The family of 4-year-old Isabelle Norton seeks more than $8.5 million from the company that manufactured the riding mower that backed over her leg, causing it to be amputated.
Norton’s father, Kirk, was mowing the lawn at the family’s Springfield, Ore., home when the accident happened in May 2006.
The lawsuit alleges that Deere & Co. was negligent in designing the mower with a switch that allows the driver to keep the blades spinning while driving in reverse.

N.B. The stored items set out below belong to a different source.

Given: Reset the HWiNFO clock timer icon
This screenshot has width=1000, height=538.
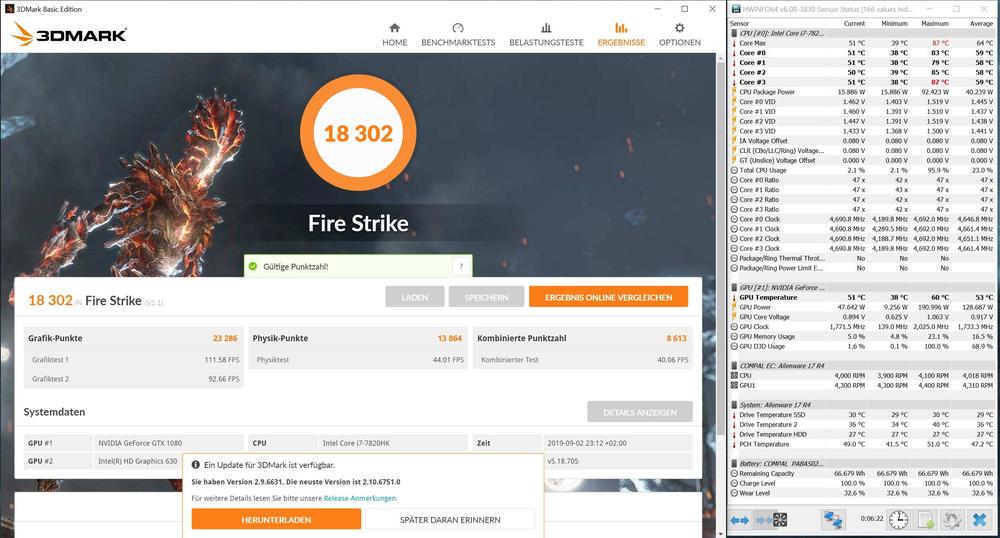Looking at the screenshot, I should [898, 519].
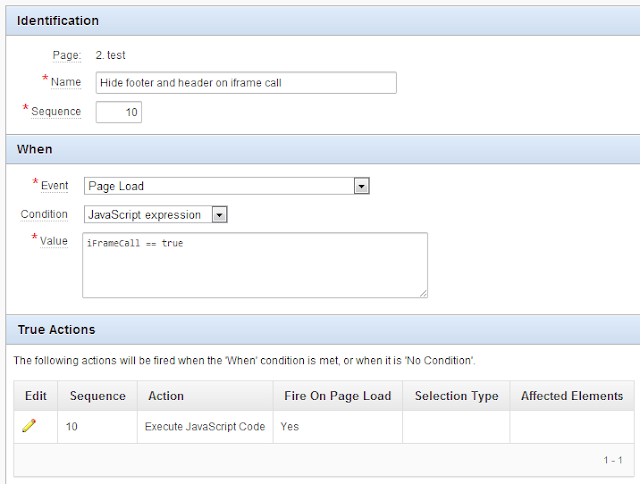Click the Sequence number field
This screenshot has width=640, height=484.
coord(119,112)
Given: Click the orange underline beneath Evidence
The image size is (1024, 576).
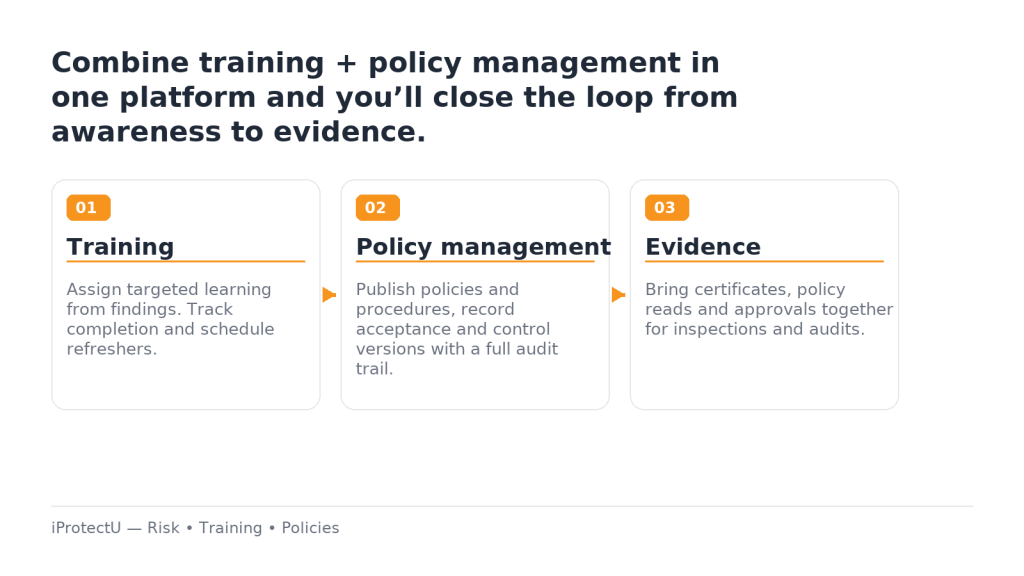Looking at the screenshot, I should pyautogui.click(x=764, y=261).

The lawsuit also names the seller, Ramsey-Waite Co. of Eugene, alleging the company did not adequately instruct Kirk Norton in the safe operation of the mower.

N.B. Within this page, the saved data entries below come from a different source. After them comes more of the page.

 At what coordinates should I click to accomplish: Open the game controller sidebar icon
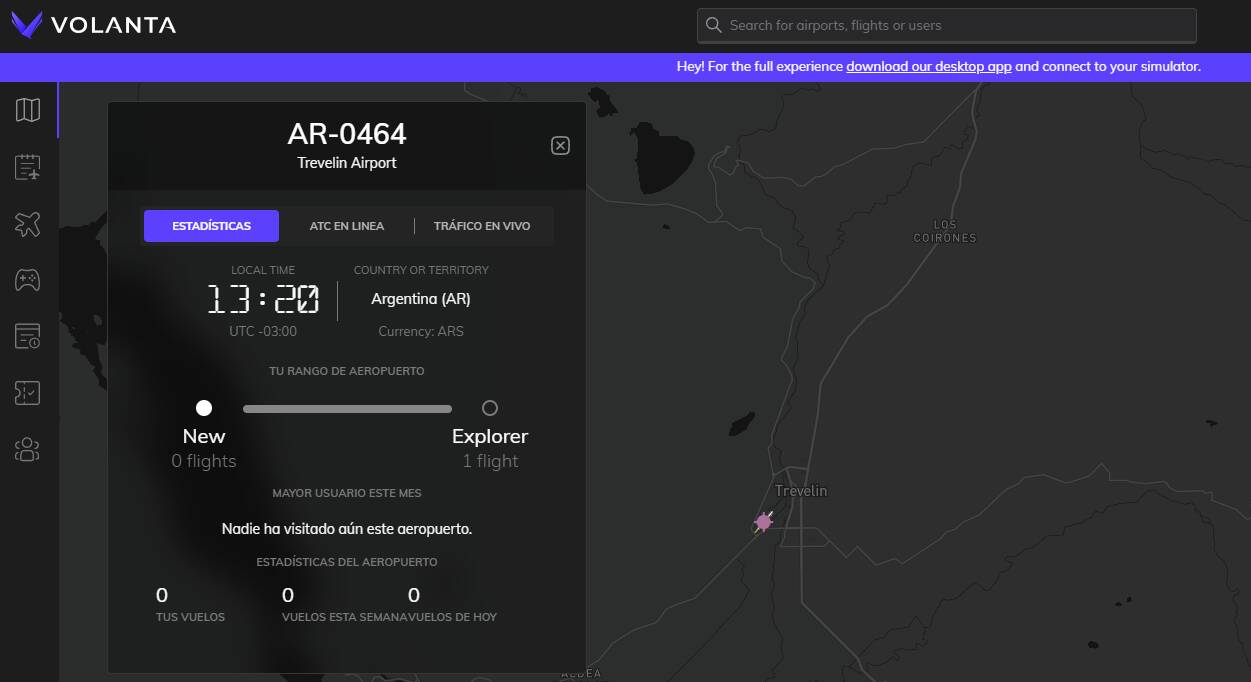[28, 280]
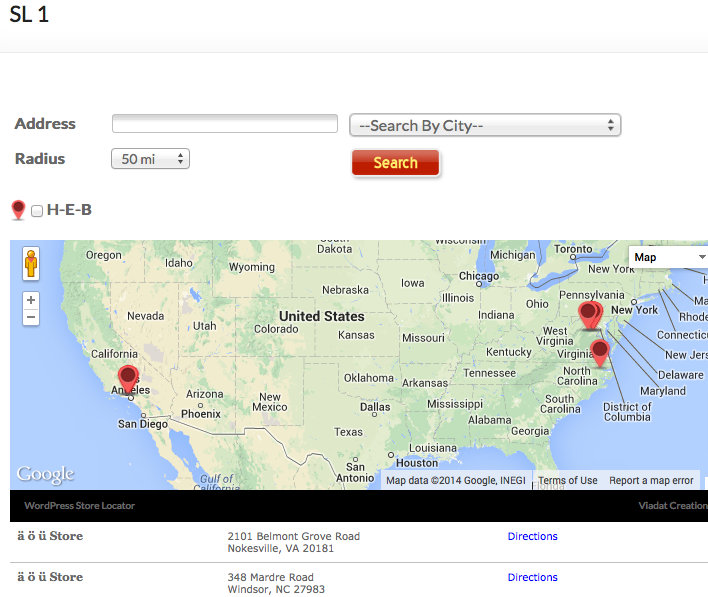This screenshot has width=708, height=597.
Task: Open Directions for the Nokesville store
Action: pyautogui.click(x=532, y=536)
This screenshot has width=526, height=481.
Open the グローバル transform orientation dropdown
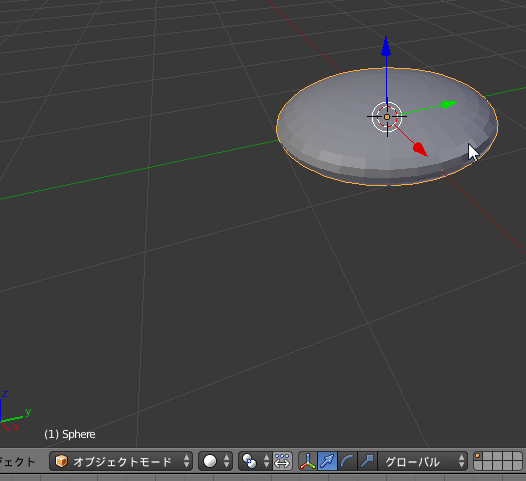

Frank Bonser, the Ramsey-Waite general manager, said the company did not have enough information about the lawsuit to comment..
John Deere Co. spokesman Ken Golden said the mower Norton was driving disables the cutting blades when driven in reverse, unless the driver overrides the safety mechanism by flipping a switch.

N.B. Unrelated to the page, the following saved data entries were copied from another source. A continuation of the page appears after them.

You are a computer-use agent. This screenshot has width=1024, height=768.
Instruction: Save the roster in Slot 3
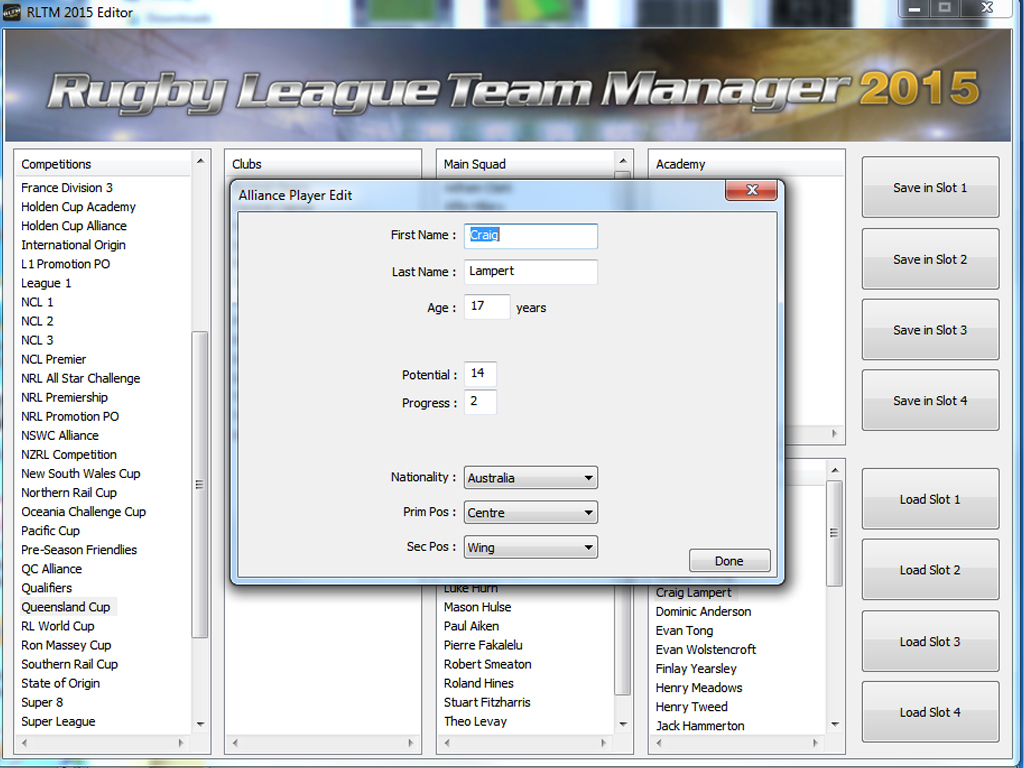point(929,329)
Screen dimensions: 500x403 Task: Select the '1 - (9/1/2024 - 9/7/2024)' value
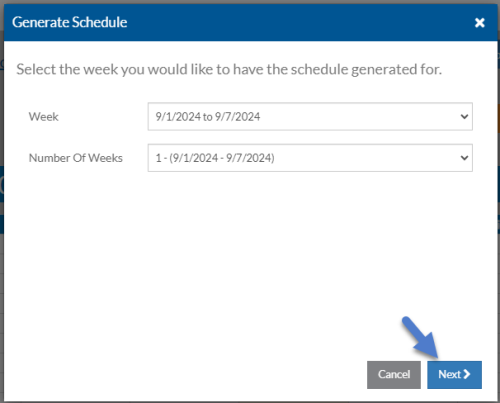pyautogui.click(x=215, y=158)
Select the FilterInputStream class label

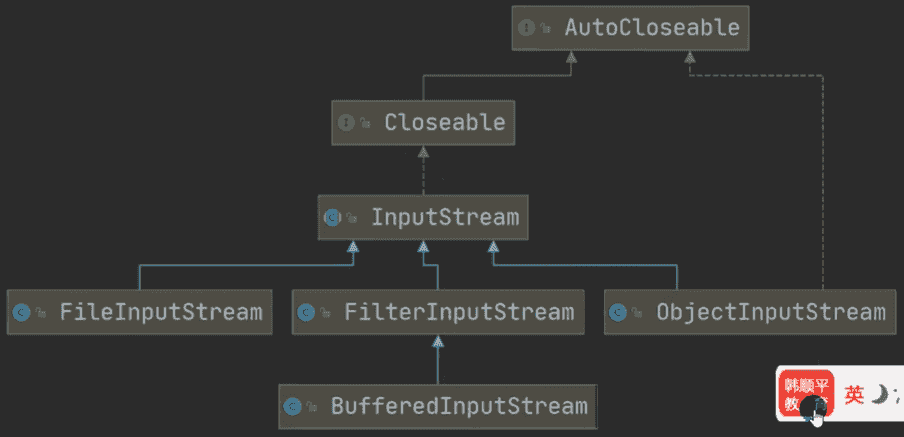pyautogui.click(x=458, y=312)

“John Deere prides itself in safety,” Golden said. “We have a long record of safety mechanisms that are built into our products.”
Eugene lawyer Don Corson, who filed the suit, said other manufacturers have made safer designs, and the suit aims to persuade Deere & Co. to do the same.
Norton’s left leg was amputated at the hip. The lawsuit seeks $5.25 million for the girl’s pain, suffering and loss of physical ability, and $2.6 million for medical treatment, therapy and loss of earning capacity.
No trial date has been set.
About three months after Norton was injured, a 2-year-old boy was struck and killed by a lawn mower at a home south of Veneta.